REQUIREMENTS =>
Give the number of lines in the data below that contain the word "height". Reply with that number alone.

DATASET ENTRIES =>

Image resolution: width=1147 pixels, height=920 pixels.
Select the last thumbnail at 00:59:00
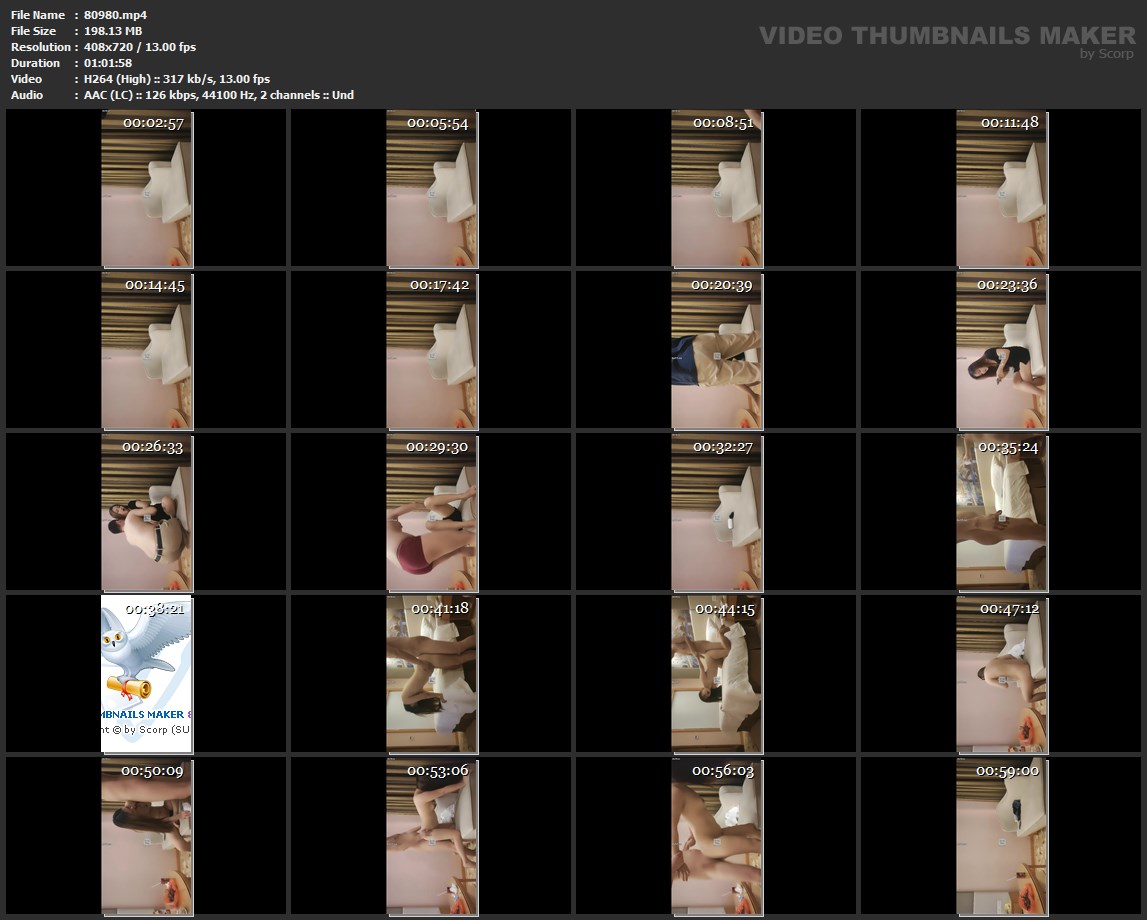tap(1001, 836)
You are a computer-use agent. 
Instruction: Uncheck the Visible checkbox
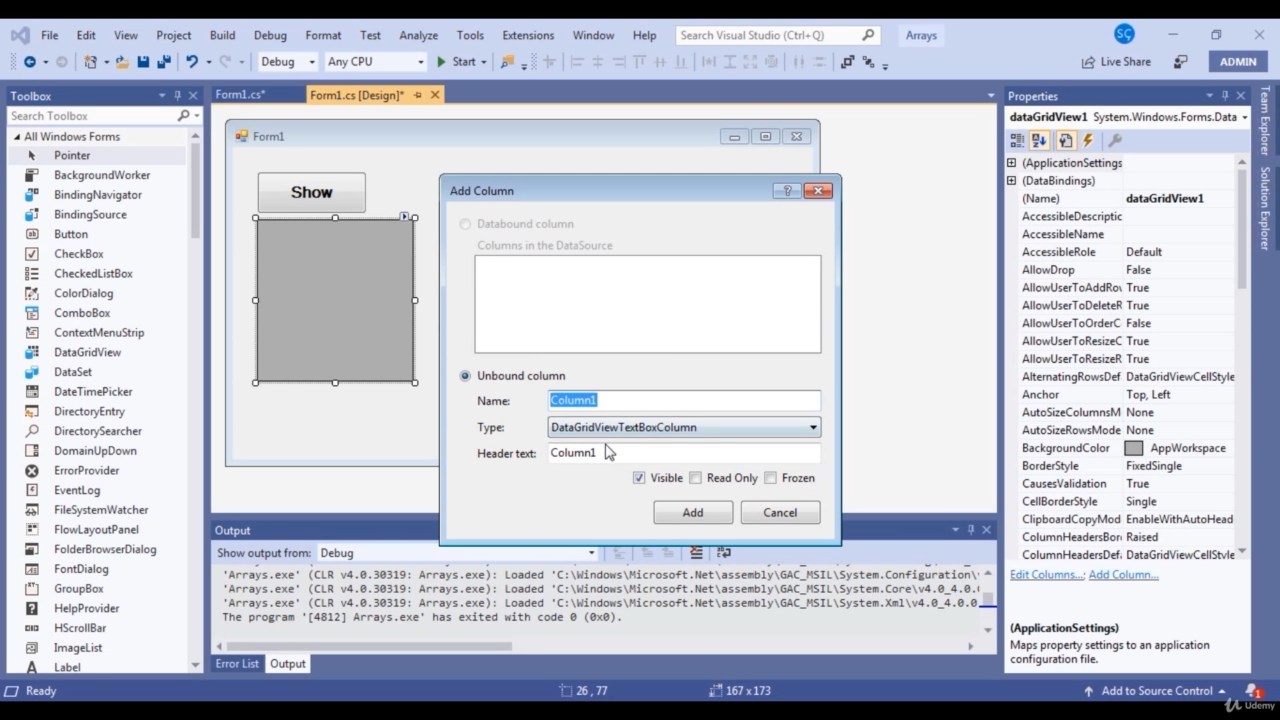point(639,478)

TASK OUTPUT =>
1